Oh, wow! It was difficult to post this entry...thank you for your warm responses. And for the great suggestions! I love the "whatever I want" response! Don't know if I would say it out loud, but I can think it in my head and it already makes me feel better.
Well, I feel encouraged by your suggestions to speak about my blog...hey, it feels nice to be called a public intellectual! That's something I definitely aspire to.
To the public intellectual (my favorite) may I suggest you add writer. She's Such a Geek! got great reviews and is hopefully selling briskly
Oh Zuska, I hear you babe. And feel for you.
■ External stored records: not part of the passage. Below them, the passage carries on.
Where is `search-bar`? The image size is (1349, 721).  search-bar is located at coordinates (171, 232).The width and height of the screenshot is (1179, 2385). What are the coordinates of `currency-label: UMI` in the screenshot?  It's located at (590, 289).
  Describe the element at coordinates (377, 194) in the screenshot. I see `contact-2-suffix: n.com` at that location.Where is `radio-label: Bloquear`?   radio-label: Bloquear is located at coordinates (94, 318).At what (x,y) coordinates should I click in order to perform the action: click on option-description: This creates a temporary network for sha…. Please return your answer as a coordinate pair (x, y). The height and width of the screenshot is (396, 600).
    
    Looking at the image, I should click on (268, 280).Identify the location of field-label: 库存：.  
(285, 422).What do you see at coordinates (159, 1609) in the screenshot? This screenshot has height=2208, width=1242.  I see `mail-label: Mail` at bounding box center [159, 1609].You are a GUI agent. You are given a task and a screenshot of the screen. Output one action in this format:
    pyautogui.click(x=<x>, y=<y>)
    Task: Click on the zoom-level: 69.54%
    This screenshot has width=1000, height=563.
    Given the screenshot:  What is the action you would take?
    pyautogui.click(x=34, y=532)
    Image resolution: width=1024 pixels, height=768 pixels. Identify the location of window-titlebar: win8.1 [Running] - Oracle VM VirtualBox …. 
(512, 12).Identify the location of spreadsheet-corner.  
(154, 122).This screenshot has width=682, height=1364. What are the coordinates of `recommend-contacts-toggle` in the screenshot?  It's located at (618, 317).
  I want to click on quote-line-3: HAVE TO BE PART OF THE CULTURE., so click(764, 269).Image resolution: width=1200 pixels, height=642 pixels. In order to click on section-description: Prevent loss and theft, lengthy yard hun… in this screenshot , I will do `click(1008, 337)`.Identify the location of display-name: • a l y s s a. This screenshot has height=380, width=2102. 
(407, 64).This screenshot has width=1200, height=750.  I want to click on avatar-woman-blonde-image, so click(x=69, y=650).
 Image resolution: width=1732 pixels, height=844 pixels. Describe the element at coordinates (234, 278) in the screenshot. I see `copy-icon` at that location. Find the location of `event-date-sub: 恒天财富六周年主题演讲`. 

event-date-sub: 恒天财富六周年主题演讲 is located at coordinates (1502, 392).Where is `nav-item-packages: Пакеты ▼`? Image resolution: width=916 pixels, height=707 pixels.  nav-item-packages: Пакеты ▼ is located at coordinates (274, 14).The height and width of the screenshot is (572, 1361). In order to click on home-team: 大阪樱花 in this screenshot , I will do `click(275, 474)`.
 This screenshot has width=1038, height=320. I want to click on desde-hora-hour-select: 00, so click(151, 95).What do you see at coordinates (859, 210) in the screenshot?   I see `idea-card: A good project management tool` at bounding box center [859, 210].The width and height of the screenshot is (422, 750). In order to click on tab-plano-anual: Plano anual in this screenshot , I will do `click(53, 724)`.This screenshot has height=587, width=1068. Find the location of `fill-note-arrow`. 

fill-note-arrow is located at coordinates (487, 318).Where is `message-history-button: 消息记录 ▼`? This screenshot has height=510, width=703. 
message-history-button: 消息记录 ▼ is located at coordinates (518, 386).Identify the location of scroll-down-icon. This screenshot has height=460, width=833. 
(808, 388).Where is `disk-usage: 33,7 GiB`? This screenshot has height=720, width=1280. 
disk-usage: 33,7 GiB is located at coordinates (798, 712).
I'm going to print out this post and hang it on the bathroom door to read during reflective times (if that is what you want to call time spent in the bathroom)...what I like about your post is that you do a great job of recognizing the postives and negatives of the various stages of your life. That is an exercise I have to do, because indeed, each stage of my life has had its positives and negatives, but sometimes I am overwhelmed by either the negative or positive aspects, and tend to think of the various stages in terms of black and white, rather than mottled shades of grey. Lately, for reasons similar to what you are going through now, things seem pretty black, and although I try to look on the bright side, it seems really forced and kind of fake most of the time.
And you are right...gardening *does* help (so does owning a 110 year old house that presents an infinite number of fixup projects). Cats (and dogs) help too. It especially helps that my favourite dog couldn't give a damn what I am or what I am not...she'll always love me just the same.
I really like "Whatever I want!" as a reply to "What do you do?"
Environmental philosophy blogger, Dave Pollard, recently considered this, too. He suggests some other questions to consider, such as "What is my purpose?" and "What would I like my legacy to be?"